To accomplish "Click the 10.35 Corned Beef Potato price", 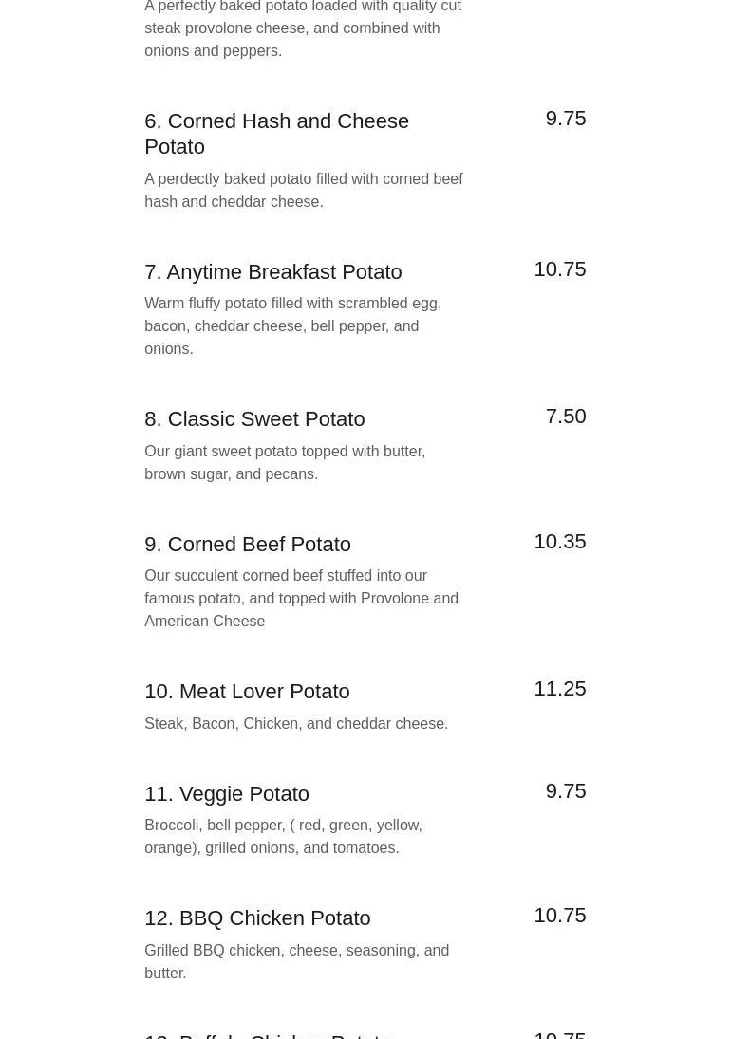I will click(559, 542).
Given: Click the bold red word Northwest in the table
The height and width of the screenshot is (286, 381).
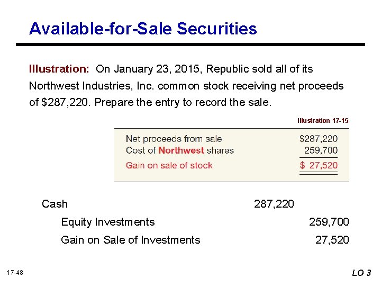Looking at the screenshot, I should tap(181, 150).
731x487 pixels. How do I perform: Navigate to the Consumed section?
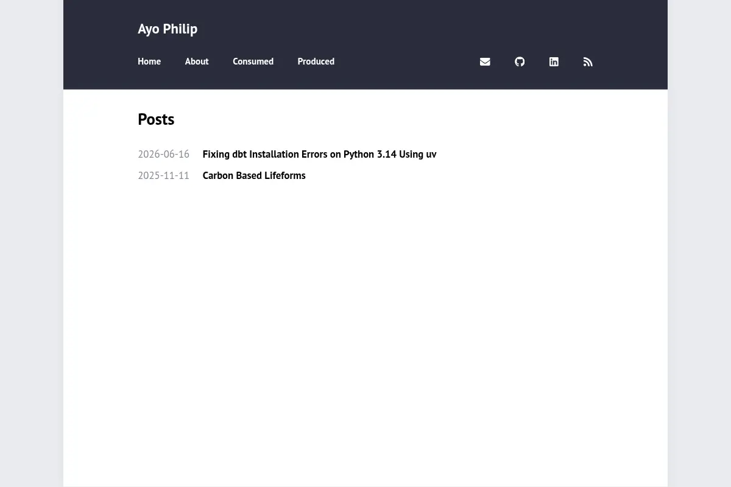(253, 61)
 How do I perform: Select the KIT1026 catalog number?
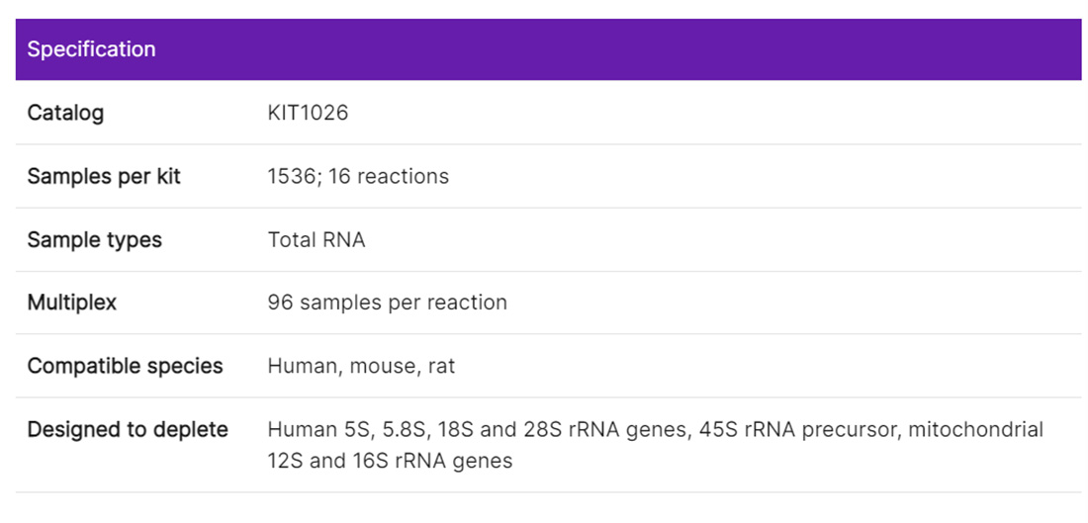click(308, 113)
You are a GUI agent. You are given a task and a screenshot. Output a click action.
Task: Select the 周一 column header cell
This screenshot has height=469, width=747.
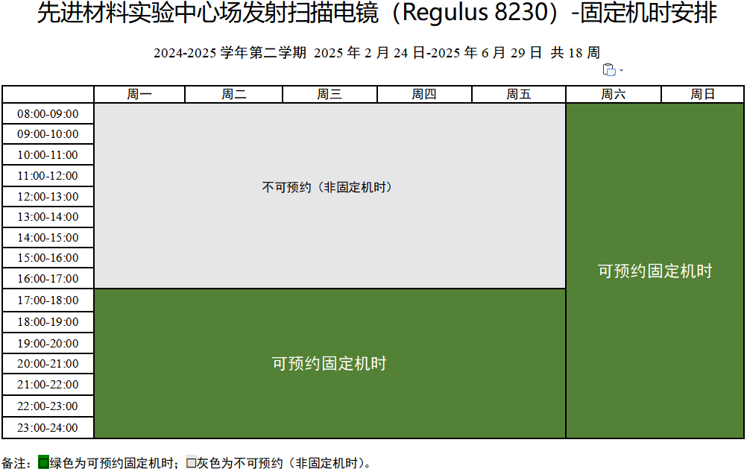(x=139, y=94)
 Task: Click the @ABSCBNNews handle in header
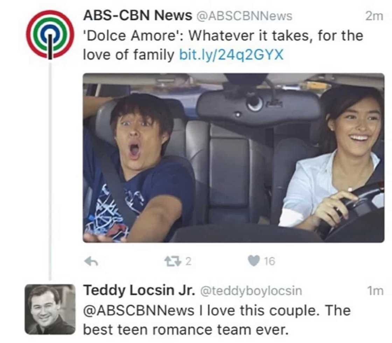[245, 16]
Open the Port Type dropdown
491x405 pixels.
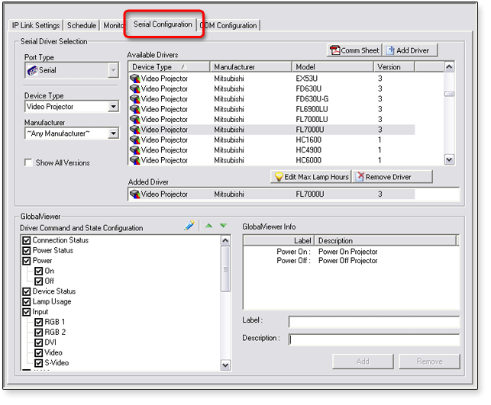point(113,71)
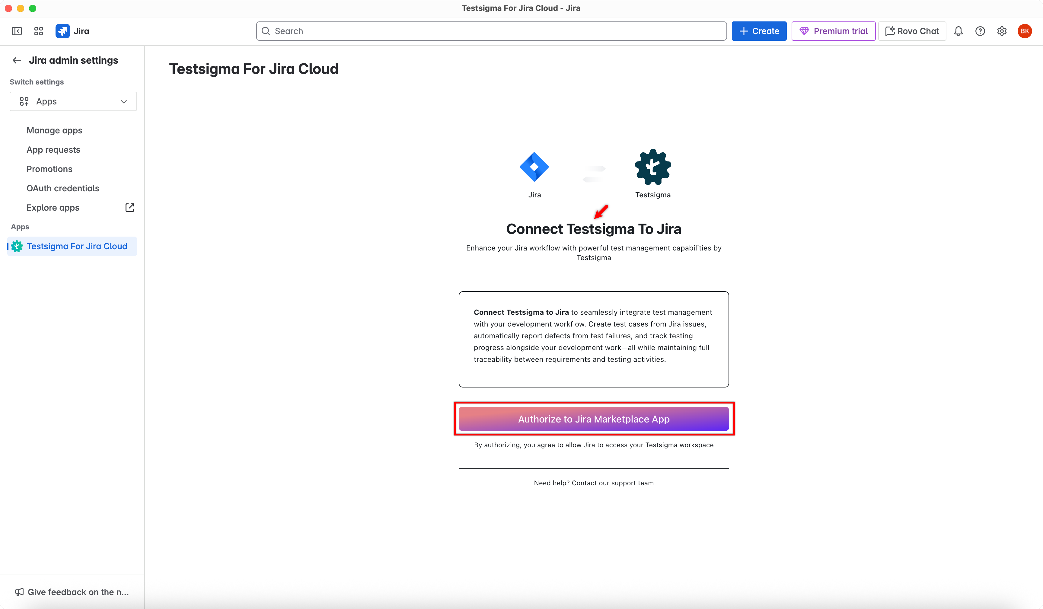Click the back arrow beside Jira admin settings
The width and height of the screenshot is (1043, 609).
(17, 60)
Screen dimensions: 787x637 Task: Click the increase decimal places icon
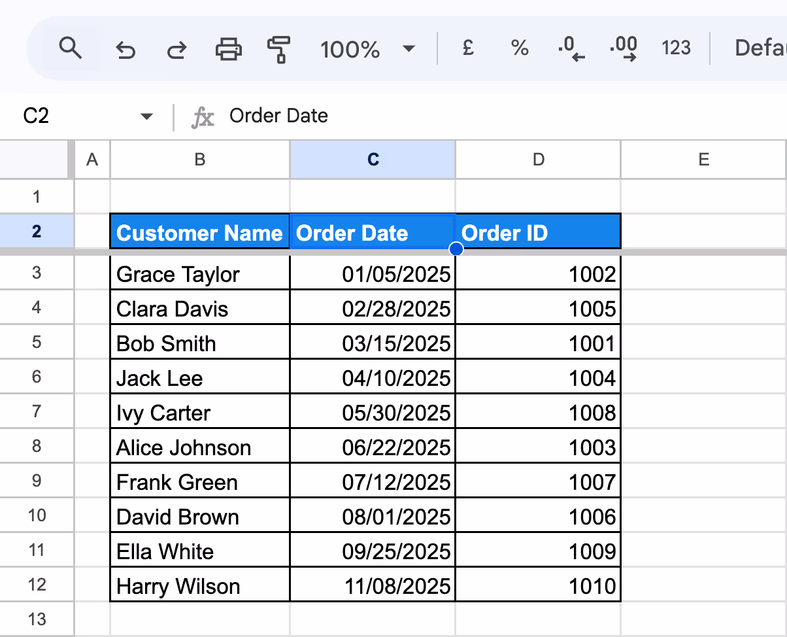(623, 48)
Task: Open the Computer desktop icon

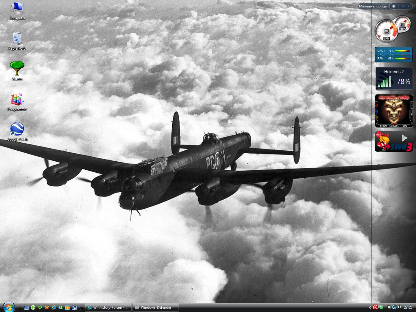Action: (x=17, y=8)
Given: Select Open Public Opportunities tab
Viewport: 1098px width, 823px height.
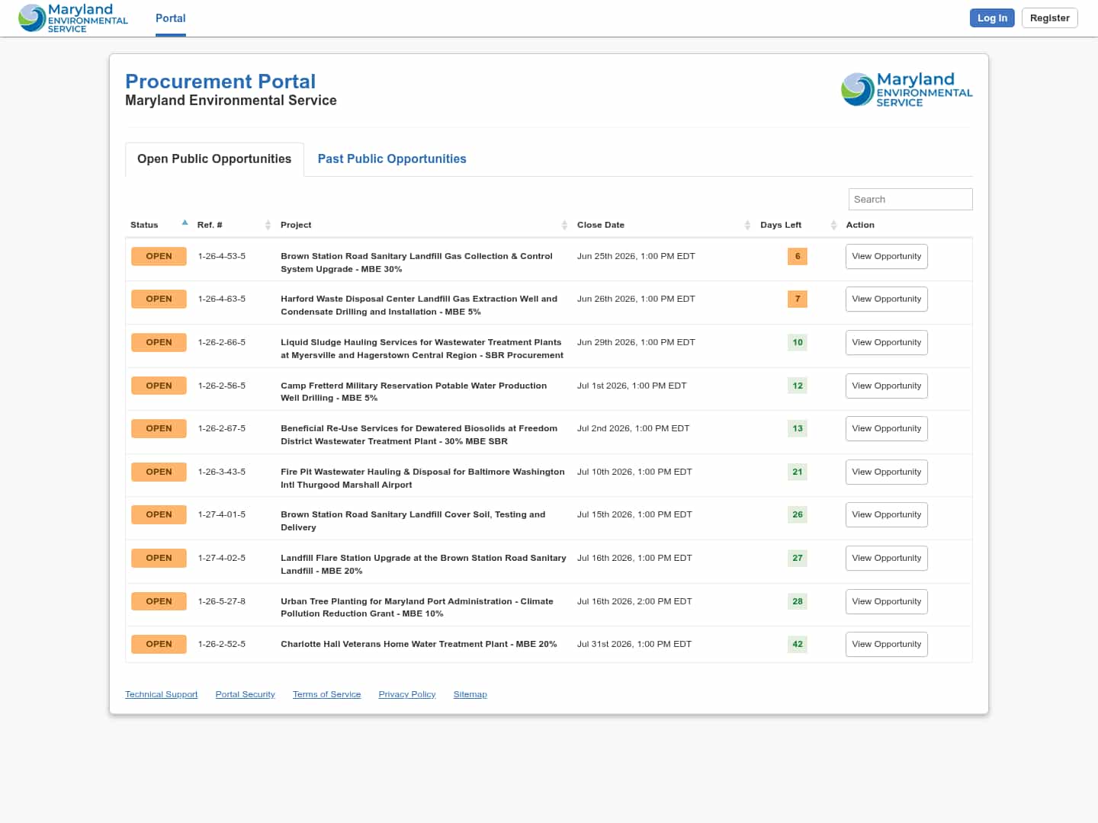Looking at the screenshot, I should [214, 159].
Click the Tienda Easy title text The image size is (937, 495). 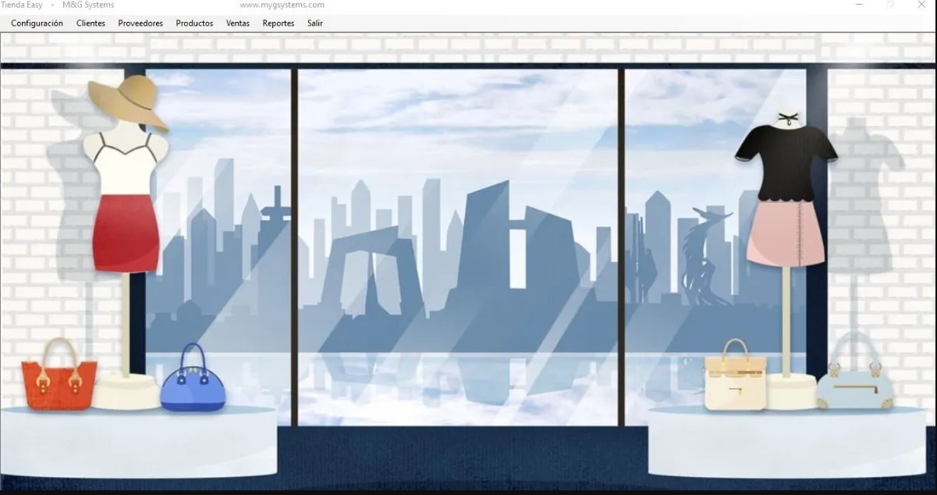pyautogui.click(x=22, y=5)
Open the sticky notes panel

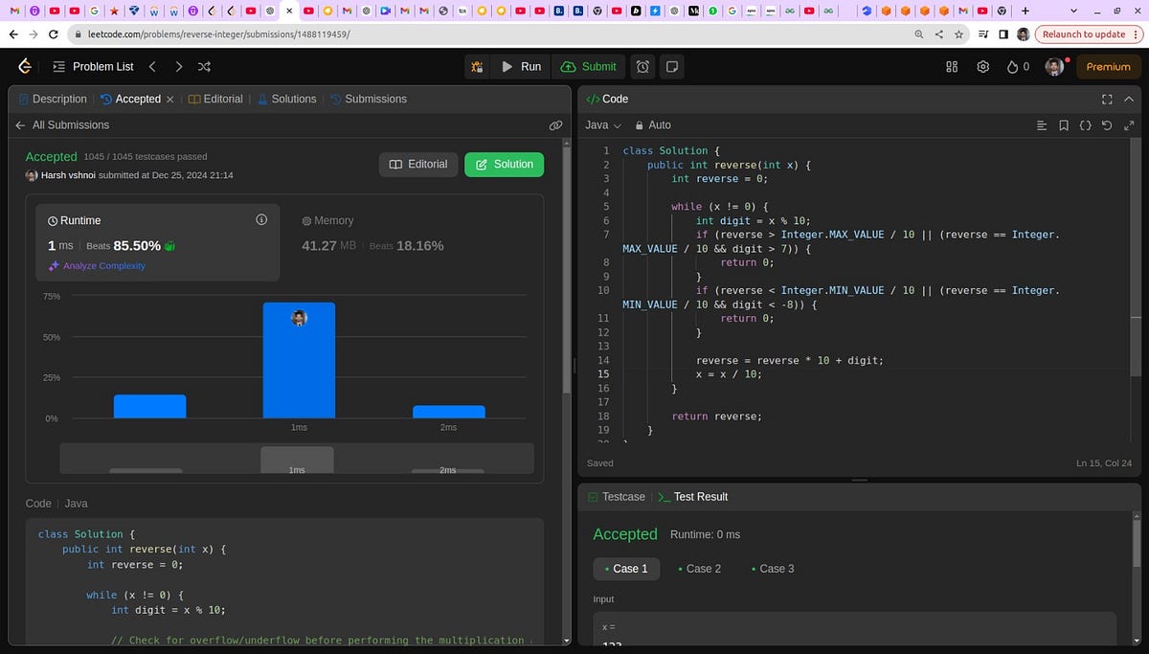point(670,66)
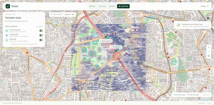Click the Water Refill droplet icon

click(x=7, y=40)
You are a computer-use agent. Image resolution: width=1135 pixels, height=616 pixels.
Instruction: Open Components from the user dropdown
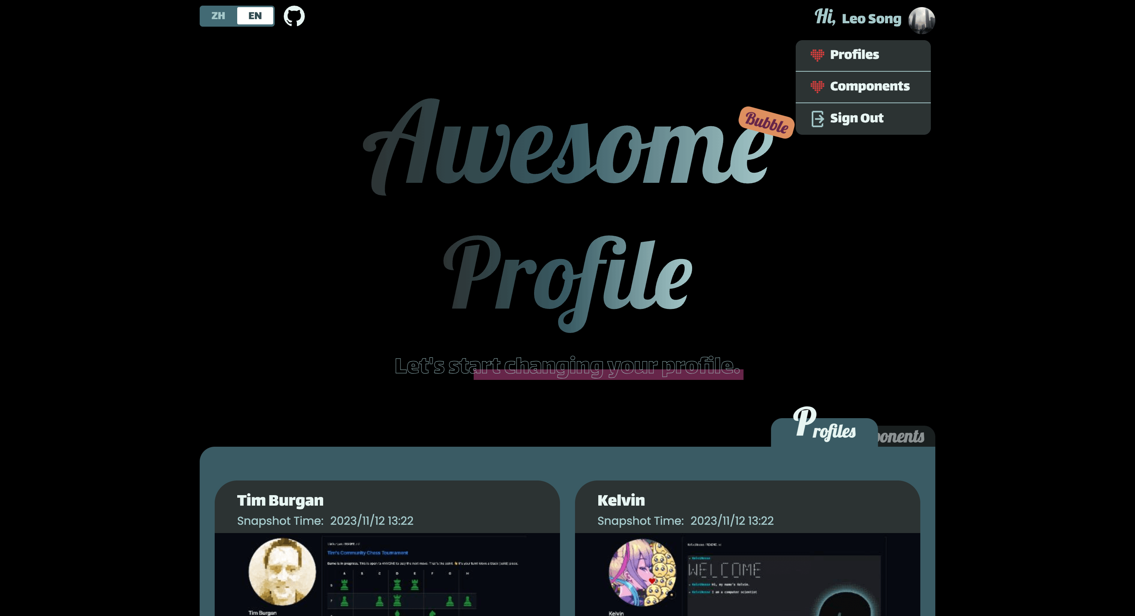pos(869,87)
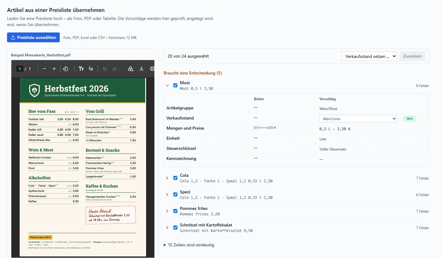Click the Zuweisen button

[x=412, y=56]
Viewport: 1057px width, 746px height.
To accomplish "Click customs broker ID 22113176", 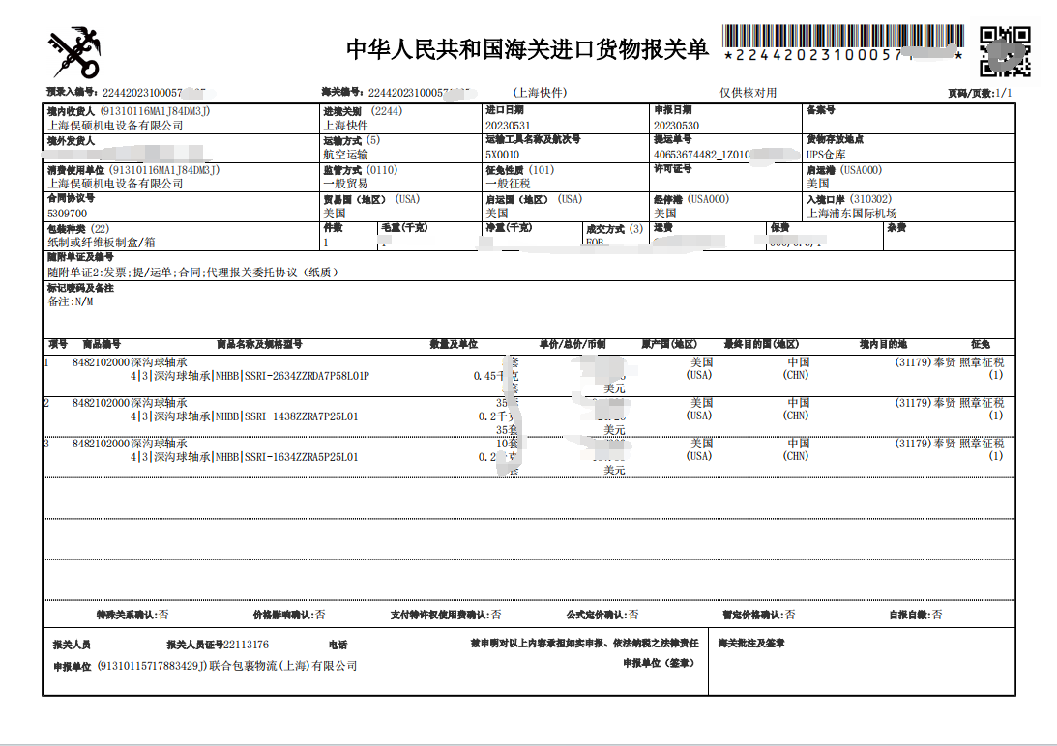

_WRITTEN TASK_
Pick out every line of the data above that contains the string "height", treating uppercase and lowercase as different.

_WORKED SOLUTION_
The height and width of the screenshot is (286, 381).
This screenshot has height=469, width=747.
The width and height of the screenshot is (1043, 609).
Viewport: 1098px width, 823px height.
You are a computer-use agent. Image resolution: width=1135 pixels, height=616 pixels.
Viewport: 1057px width, 746px height.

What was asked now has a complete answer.